• **Input data**:

###

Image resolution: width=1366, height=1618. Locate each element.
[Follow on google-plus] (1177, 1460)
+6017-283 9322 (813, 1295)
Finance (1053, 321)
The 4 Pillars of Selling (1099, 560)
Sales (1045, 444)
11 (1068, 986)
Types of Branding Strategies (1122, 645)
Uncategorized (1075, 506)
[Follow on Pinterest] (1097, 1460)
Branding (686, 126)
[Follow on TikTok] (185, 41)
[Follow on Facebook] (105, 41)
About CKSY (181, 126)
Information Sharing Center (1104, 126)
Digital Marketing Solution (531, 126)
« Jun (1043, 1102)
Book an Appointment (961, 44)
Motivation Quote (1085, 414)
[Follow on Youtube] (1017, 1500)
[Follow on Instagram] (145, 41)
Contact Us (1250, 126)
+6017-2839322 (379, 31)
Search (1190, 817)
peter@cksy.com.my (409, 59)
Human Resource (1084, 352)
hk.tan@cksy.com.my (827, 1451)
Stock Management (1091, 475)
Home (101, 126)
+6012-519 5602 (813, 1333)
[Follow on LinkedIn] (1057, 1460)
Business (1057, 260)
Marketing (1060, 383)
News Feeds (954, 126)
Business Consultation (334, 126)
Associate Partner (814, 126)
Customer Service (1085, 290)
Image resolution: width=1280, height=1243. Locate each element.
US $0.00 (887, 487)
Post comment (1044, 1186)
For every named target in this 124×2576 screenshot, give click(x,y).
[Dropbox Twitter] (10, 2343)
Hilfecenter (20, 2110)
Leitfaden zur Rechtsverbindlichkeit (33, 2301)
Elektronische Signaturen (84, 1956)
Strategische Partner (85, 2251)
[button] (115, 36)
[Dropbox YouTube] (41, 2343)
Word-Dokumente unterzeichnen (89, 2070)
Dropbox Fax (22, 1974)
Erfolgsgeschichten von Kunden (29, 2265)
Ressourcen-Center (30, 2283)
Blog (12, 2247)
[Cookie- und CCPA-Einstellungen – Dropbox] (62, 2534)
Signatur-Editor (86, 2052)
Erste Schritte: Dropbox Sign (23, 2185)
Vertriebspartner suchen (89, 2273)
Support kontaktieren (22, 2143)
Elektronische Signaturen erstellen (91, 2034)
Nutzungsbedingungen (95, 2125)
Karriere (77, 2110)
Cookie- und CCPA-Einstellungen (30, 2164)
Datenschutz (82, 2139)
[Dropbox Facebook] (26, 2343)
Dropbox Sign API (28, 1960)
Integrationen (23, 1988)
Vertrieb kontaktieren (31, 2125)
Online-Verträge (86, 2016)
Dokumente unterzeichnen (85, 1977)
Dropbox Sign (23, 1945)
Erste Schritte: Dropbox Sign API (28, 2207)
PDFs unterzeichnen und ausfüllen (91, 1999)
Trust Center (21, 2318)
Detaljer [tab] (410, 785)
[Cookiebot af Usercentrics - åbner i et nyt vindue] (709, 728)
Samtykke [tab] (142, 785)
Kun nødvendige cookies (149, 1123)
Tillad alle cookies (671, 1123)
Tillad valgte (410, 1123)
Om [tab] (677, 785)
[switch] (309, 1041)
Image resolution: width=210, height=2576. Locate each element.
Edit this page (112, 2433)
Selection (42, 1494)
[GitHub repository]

###

• **Task requirements**: For every line of the listing, produce an identical copy.

• **Exercise result**:
Image resolution: width=1366, height=1618. Locate each element.
[Follow on google-plus] (1177, 1460)
+6017-283 9322 (813, 1295)
Finance (1053, 321)
The 4 Pillars of Selling (1099, 560)
Sales (1045, 444)
11 (1068, 986)
Types of Branding Strategies (1122, 645)
Uncategorized (1075, 506)
[Follow on Pinterest] (1097, 1460)
Branding (686, 126)
[Follow on TikTok] (185, 41)
[Follow on Facebook] (105, 41)
About CKSY (181, 126)
Information Sharing Center (1104, 126)
Digital Marketing Solution (531, 126)
« Jun (1043, 1102)
Book an Appointment (961, 44)
Motivation Quote (1085, 414)
[Follow on Youtube] (1017, 1500)
[Follow on Instagram] (145, 41)
Contact Us (1250, 126)
+6017-2839322 (379, 31)
Search (1190, 817)
peter@cksy.com.my (409, 59)
Human Resource (1084, 352)
hk.tan@cksy.com.my (827, 1451)
Stock Management (1091, 475)
Home (101, 126)
+6012-519 5602 (813, 1333)
[Follow on LinkedIn] (1057, 1460)
Business (1057, 260)
Marketing (1060, 383)
News Feeds (954, 126)
Business Consultation (334, 126)
Associate Partner (814, 126)
Customer Service (1085, 290)
Image resolution: width=1280, height=1243. Locate each element.
US $0.00 (887, 487)
Post comment (1044, 1186)
For every named target in this 124×2576 screenshot, give click(x,y).
[Dropbox Twitter] (10, 2343)
Hilfecenter (20, 2110)
Leitfaden zur Rechtsverbindlichkeit (33, 2301)
Elektronische Signaturen (84, 1956)
Strategische Partner (85, 2251)
[button] (115, 36)
[Dropbox YouTube] (41, 2343)
Word-Dokumente unterzeichnen (89, 2070)
Dropbox Fax (22, 1974)
Erfolgsgeschichten von Kunden (29, 2265)
Ressourcen-Center (30, 2283)
Blog (12, 2247)
[Cookie- und CCPA-Einstellungen – Dropbox] (62, 2534)
Signatur-Editor (86, 2052)
Erste Schritte: Dropbox Sign (23, 2185)
Vertriebspartner suchen (89, 2273)
Support kontaktieren (22, 2143)
Elektronische Signaturen erstellen (91, 2034)
Nutzungsbedingungen (95, 2125)
Karriere (77, 2110)
Cookie- und CCPA-Einstellungen (30, 2164)
Datenschutz (82, 2139)
[Dropbox Facebook] (26, 2343)
Dropbox Sign API (28, 1960)
Integrationen (23, 1988)
Vertrieb kontaktieren (31, 2125)
Online-Verträge (86, 2016)
Dokumente unterzeichnen (85, 1977)
Dropbox Sign (23, 1945)
Erste Schritte: Dropbox Sign API (28, 2207)
PDFs unterzeichnen und ausfüllen (91, 1999)
Trust Center (21, 2318)
Detaljer [tab] (410, 785)
[Cookiebot af Usercentrics - åbner i et nyt vindue] (709, 728)
Samtykke [tab] (142, 785)
Kun nødvendige cookies (149, 1123)
Tillad alle cookies (671, 1123)
Tillad valgte (410, 1123)
Om [tab] (677, 785)
[switch] (309, 1041)
Image resolution: width=210, height=2576. Locate each element.
Edit this page (112, 2433)
Selection (42, 1494)
[GitHub repository]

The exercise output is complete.